Um Mitternacht hat die Sonne den tiefsten Punkt ihrer Bahn erreicht. In Ländern wie Norwegen, Finnland oder Grönland ist sie im Sommer jetzt immer noch zu sehen. Je näher man dem Nordpol ist, desto länger hält sich die Sonne am Horizont. An manchen Orten nur einen Tag, an anderen fünf Monate.
Wissenschaftlich gesehen lässt sich die Mitternachtssonne durch die Neigung der Erdachse erklären: Im Sommer neigt sich der Nordpol zur Sonne hin, es wird wärmer auf der Nordhalbkugel und oberhalb des nördlichen Polarkreises ist die Sonne auch nachts noch zu sehen.
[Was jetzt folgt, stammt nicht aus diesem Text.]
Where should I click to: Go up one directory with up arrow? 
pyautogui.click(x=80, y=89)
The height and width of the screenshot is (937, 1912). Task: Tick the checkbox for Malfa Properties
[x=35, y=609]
Was sich die indigenen Stämme wohl dachten, als sie feststellten, dass die Sonne nicht wie gewohnt im Meer versank? Vielleicht hat die Mitternachtssonne ihre Phantasie genauso angeregt wie die Polarnacht, die das Licht ganz zum Verschwinden bringt. Jedenfalls ist auch heute noch zu beobachten, dass die Bewegungen der Sonne einen direkten Einfluss auf die Menschen haben.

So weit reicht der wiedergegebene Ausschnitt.